***** INFORMATION SUPPLIED
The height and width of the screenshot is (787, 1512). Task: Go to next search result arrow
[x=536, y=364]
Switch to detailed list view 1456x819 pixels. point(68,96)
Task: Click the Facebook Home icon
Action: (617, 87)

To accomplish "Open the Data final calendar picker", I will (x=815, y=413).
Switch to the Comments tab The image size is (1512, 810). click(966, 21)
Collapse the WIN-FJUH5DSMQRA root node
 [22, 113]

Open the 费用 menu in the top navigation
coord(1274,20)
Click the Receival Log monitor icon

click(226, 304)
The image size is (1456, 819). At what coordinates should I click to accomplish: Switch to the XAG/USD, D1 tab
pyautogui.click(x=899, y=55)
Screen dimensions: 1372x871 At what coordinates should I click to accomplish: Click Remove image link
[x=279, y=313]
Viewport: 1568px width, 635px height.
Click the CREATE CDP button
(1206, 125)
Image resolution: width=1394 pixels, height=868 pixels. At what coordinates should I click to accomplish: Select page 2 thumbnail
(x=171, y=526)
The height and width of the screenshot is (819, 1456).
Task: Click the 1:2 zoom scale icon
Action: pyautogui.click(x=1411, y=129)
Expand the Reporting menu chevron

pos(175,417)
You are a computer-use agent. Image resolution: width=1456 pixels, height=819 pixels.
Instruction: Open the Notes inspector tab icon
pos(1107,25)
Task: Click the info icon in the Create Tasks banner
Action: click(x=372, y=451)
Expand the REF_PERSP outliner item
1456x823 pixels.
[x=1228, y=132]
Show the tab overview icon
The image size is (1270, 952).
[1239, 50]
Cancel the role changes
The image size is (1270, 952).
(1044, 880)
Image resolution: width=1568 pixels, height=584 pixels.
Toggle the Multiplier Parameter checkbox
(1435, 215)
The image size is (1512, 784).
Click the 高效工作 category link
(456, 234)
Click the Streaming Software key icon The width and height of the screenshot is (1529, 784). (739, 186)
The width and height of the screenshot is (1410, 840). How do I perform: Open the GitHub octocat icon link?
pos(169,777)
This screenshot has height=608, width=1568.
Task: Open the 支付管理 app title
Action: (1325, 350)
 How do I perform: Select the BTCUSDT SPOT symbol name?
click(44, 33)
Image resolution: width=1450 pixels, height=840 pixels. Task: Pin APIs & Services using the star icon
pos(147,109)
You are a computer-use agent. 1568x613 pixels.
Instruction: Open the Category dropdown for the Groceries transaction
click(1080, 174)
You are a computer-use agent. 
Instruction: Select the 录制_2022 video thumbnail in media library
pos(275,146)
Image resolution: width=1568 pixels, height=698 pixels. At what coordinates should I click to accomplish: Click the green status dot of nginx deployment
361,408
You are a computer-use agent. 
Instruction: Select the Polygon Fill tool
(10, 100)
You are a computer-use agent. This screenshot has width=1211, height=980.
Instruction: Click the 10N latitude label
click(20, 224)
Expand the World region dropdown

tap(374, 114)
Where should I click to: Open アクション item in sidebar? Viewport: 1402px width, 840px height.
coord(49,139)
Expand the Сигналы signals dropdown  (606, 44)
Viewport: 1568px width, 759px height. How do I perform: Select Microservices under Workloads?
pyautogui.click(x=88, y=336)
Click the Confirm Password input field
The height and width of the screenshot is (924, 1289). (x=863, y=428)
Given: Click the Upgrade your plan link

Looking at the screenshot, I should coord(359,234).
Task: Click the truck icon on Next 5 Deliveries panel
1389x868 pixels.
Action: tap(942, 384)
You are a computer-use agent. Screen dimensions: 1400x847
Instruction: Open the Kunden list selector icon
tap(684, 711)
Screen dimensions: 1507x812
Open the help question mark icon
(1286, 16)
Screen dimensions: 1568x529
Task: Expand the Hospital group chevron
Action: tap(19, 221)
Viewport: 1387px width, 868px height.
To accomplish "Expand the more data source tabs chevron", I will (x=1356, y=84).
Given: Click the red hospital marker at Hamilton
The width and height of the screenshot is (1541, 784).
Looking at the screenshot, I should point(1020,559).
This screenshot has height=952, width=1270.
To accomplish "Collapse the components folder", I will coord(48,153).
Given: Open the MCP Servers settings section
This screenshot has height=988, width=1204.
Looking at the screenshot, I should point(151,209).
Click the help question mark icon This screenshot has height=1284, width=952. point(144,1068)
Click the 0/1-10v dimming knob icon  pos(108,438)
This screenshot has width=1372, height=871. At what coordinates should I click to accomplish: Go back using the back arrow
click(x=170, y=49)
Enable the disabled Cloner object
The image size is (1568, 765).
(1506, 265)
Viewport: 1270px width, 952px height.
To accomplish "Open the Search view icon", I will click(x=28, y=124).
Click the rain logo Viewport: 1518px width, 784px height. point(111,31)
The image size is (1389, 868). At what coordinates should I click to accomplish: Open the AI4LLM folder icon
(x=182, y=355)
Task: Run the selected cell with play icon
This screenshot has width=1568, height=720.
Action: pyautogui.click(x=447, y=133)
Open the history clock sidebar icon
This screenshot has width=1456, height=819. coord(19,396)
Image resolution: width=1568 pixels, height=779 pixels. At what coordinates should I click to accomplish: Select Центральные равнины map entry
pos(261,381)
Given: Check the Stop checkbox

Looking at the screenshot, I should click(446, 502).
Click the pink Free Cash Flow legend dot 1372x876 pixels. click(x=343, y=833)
**********
Print every record above exactly as it was given.

The height and width of the screenshot is (787, 1512). Task: Go to next search result arrow
[x=536, y=364]
Switch to detailed list view 1456x819 pixels. point(68,96)
Task: Click the Facebook Home icon
Action: (617, 87)

To accomplish "Open the Data final calendar picker", I will (x=815, y=413).
Switch to the Comments tab The image size is (1512, 810). click(966, 21)
Collapse the WIN-FJUH5DSMQRA root node
 [22, 113]

Open the 费用 menu in the top navigation
coord(1274,20)
Click the Receival Log monitor icon

click(226, 304)
The image size is (1456, 819). At what coordinates should I click to accomplish: Switch to the XAG/USD, D1 tab
pyautogui.click(x=899, y=55)
Screen dimensions: 1372x871 At what coordinates should I click to accomplish: Click Remove image link
[x=279, y=313]
Viewport: 1568px width, 635px height.
Click the CREATE CDP button
(1206, 125)
Image resolution: width=1394 pixels, height=868 pixels. At what coordinates should I click to accomplish: Select page 2 thumbnail
(x=171, y=526)
The height and width of the screenshot is (819, 1456).
Task: Click the 1:2 zoom scale icon
Action: pyautogui.click(x=1411, y=129)
Expand the Reporting menu chevron

pos(175,417)
You are a computer-use agent. Image resolution: width=1456 pixels, height=819 pixels.
Instruction: Open the Notes inspector tab icon
pos(1107,25)
Task: Click the info icon in the Create Tasks banner
Action: click(x=372, y=451)
Expand the REF_PERSP outliner item
1456x823 pixels.
[x=1228, y=132]
Show the tab overview icon
The image size is (1270, 952).
[1239, 50]
Cancel the role changes
The image size is (1270, 952).
(1044, 880)
Image resolution: width=1568 pixels, height=584 pixels.
Toggle the Multiplier Parameter checkbox
(1435, 215)
The image size is (1512, 784).
Click the 高效工作 category link
(456, 234)
Click the Streaming Software key icon The width and height of the screenshot is (1529, 784). (739, 186)
The width and height of the screenshot is (1410, 840). How do I perform: Open the GitHub octocat icon link?
pos(169,777)
This screenshot has height=608, width=1568.
Task: Open the 支付管理 app title
Action: (1325, 350)
 How do I perform: Select the BTCUSDT SPOT symbol name?
click(44, 33)
Image resolution: width=1450 pixels, height=840 pixels. Task: Pin APIs & Services using the star icon
pos(147,109)
You are a computer-use agent. 1568x613 pixels.
Instruction: Open the Category dropdown for the Groceries transaction
click(1080, 174)
You are a computer-use agent. 
Instruction: Select the 录制_2022 video thumbnail in media library
pos(275,146)
Image resolution: width=1568 pixels, height=698 pixels. At what coordinates should I click to accomplish: Click the green status dot of nginx deployment
361,408
You are a computer-use agent. 
Instruction: Select the Polygon Fill tool
(10, 100)
You are a computer-use agent. This screenshot has width=1211, height=980.
Instruction: Click the 10N latitude label
click(20, 224)
Expand the World region dropdown

tap(374, 114)
Where should I click to: Open アクション item in sidebar? Viewport: 1402px width, 840px height.
coord(49,139)
Expand the Сигналы signals dropdown  (606, 44)
Viewport: 1568px width, 759px height. How do I perform: Select Microservices under Workloads?
pyautogui.click(x=88, y=336)
Click the Confirm Password input field
The height and width of the screenshot is (924, 1289). (x=863, y=428)
Given: Click the Upgrade your plan link

Looking at the screenshot, I should coord(359,234).
Task: Click the truck icon on Next 5 Deliveries panel
1389x868 pixels.
Action: tap(942, 384)
You are a computer-use agent. Screen dimensions: 1400x847
Instruction: Open the Kunden list selector icon
tap(684, 711)
Screen dimensions: 1507x812
Open the help question mark icon
(1286, 16)
Screen dimensions: 1568x529
Task: Expand the Hospital group chevron
Action: tap(19, 221)
Viewport: 1387px width, 868px height.
To accomplish "Expand the more data source tabs chevron", I will (x=1356, y=84).
Given: Click the red hospital marker at Hamilton
The width and height of the screenshot is (1541, 784).
Looking at the screenshot, I should point(1020,559).
This screenshot has height=952, width=1270.
To accomplish "Collapse the components folder", I will coord(48,153).
Given: Open the MCP Servers settings section
This screenshot has height=988, width=1204.
Looking at the screenshot, I should point(151,209).
Click the help question mark icon This screenshot has height=1284, width=952. point(144,1068)
Click the 0/1-10v dimming knob icon  pos(108,438)
This screenshot has width=1372, height=871. At what coordinates should I click to accomplish: Go back using the back arrow
click(x=170, y=49)
Enable the disabled Cloner object
The image size is (1568, 765).
(1506, 265)
Viewport: 1270px width, 952px height.
To accomplish "Open the Search view icon", I will click(x=28, y=124).
Click the rain logo Viewport: 1518px width, 784px height. point(111,31)
The image size is (1389, 868). At what coordinates should I click to accomplish: Open the AI4LLM folder icon
(x=182, y=355)
Task: Run the selected cell with play icon
This screenshot has width=1568, height=720.
Action: pyautogui.click(x=447, y=133)
Open the history clock sidebar icon
This screenshot has width=1456, height=819. coord(19,396)
Image resolution: width=1568 pixels, height=779 pixels. At what coordinates should I click to accomplish: Select Центральные равнины map entry
pos(261,381)
Given: Check the Stop checkbox

Looking at the screenshot, I should click(446, 502).
Click the pink Free Cash Flow legend dot 1372x876 pixels. click(x=343, y=833)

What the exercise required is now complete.